Pomeroy and others said abortion rights stood to be a powerful issue for Mund. They pointed to a failed statewide ballot issue in 2014 that would have amended the state constitution to essentially end the procedure in the state, with more than 64% of voters rejecting it. The measure's sponsor, a Republican state senator, also was unseated by a Democrat in a conservative Bismarck district.

“I am certainly not predicting a victory here, but it’s going be an interesting election with a clean contrast,” Pomeroy said. “I think it’s because women are internalizing (the abortion issue) as a personal threat.”

Armstrong and fellow Republicans were dismissing Mund even before Haugen dropped out.

“Seems like people pretty high up in Democratic politics are excited about it,” Armstrong said when Mund first announced. "It doesn’t change anything we are doing.”

Armstrong, an attorney and former state party chairman, cruised to reelection two years ago with 69% of the vote.

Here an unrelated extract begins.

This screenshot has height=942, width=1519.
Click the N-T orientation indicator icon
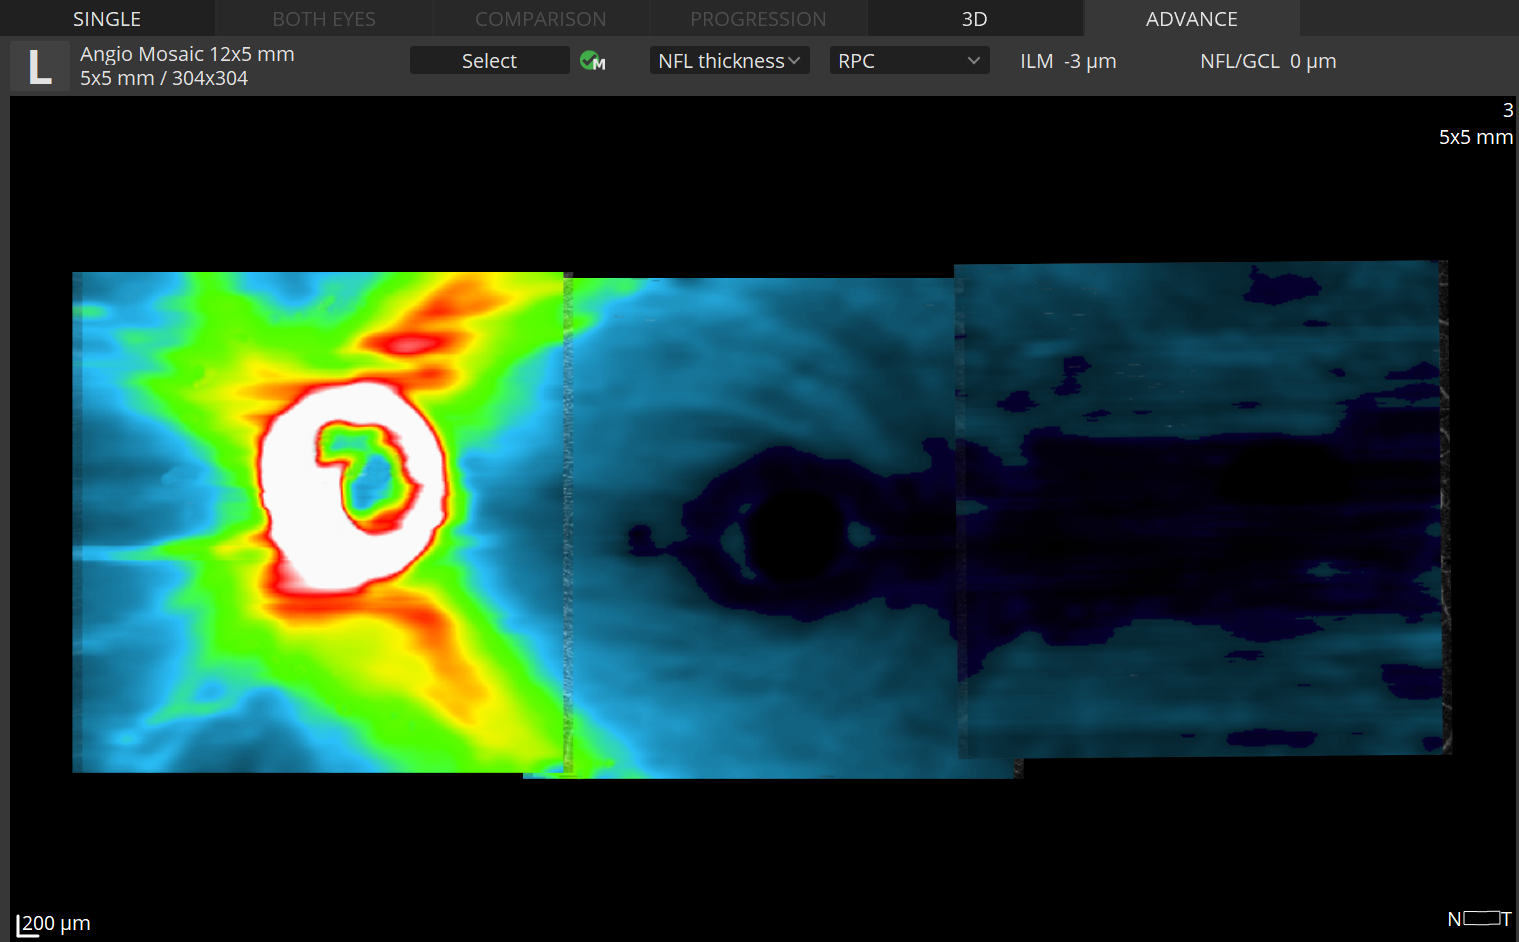(1479, 918)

He acknowledged that abortion would drive Democrats and some moderate conservatives to Mund but said, “I just don't know what that number is.”

Mund has bristled at being called anything but an independent. “When they put that label on you, that's name-calling," she said.

She has said she likely would caucus with Republicans if elected. She would not say whom she supported for president in recent elections.

At Miss America in 2017, she said Trump was wrong to withdraw the United States from the Paris climate accords that sought to rein in greenhouse gas emissions. And she's stood by the remarks — risky in oil- and coal-dependent North Dakota — even as Republicans have played them up.

“Yes, we have to rely on oil and gas right now, and it’s going to be quite some time that we continue to rely on it, but that doesn’t mean we can’t take additional steps to make sure it’s done in a safe manner and try to keep it as clean as possible,” she said.

More recently, she has said she disagreed with President Joe Biden on many policies, including student loan forgiveness. But she would have supported his infrastructure bill, which is slated to bring more than $2 billion in road funding to North Dakota. Armstrong opposed the bill.

Not all Republicans are discounting Mund. Dina Butcher, who coordinated Republican Bob Dole’s 1996 presidential campaign in the state, said she can see Mund's appeal to moderates.

“The dynamics might be right for this young woman,” Butcher said. “I’m 82 and she’s 28 and we have a lot in common. I like her spunkiness, her self-confidence and her grasp of the issues."

Mund said she postponed a promising legal career — she said she passed the North Dakota bar in early September — and moved in with her parents as she seeks the House seat. The shoestring approach so far applies to financing her campaign as well. She said she has not received nor asked for money from abortion rights groups.

To supplement whatever ad buys she can manage, she's trying to build support through social media. She's also relying on her celebrity, granting interviews ranging from national networks to local high school newspapers and snapping up any invitation that comes her way.

At a rainy parade in Bismarck in September to celebrate the city’s 150th anniversary, Mund walked with supporters, breaking off from time to time to work the crowd. For some, it was Mund's proclaimed independence, as much as her support for abortion rights, that made her appealing.

That included Christine Baumann, 37, an administrator at an art nonprofit who came 100 miles from Minot to walk with Mund. Baumann said she's supported both Republicans and Democrats in the past, but Mund “really resonates” with her.

“I feel like she would represent me better than anyone else in Congress," she said.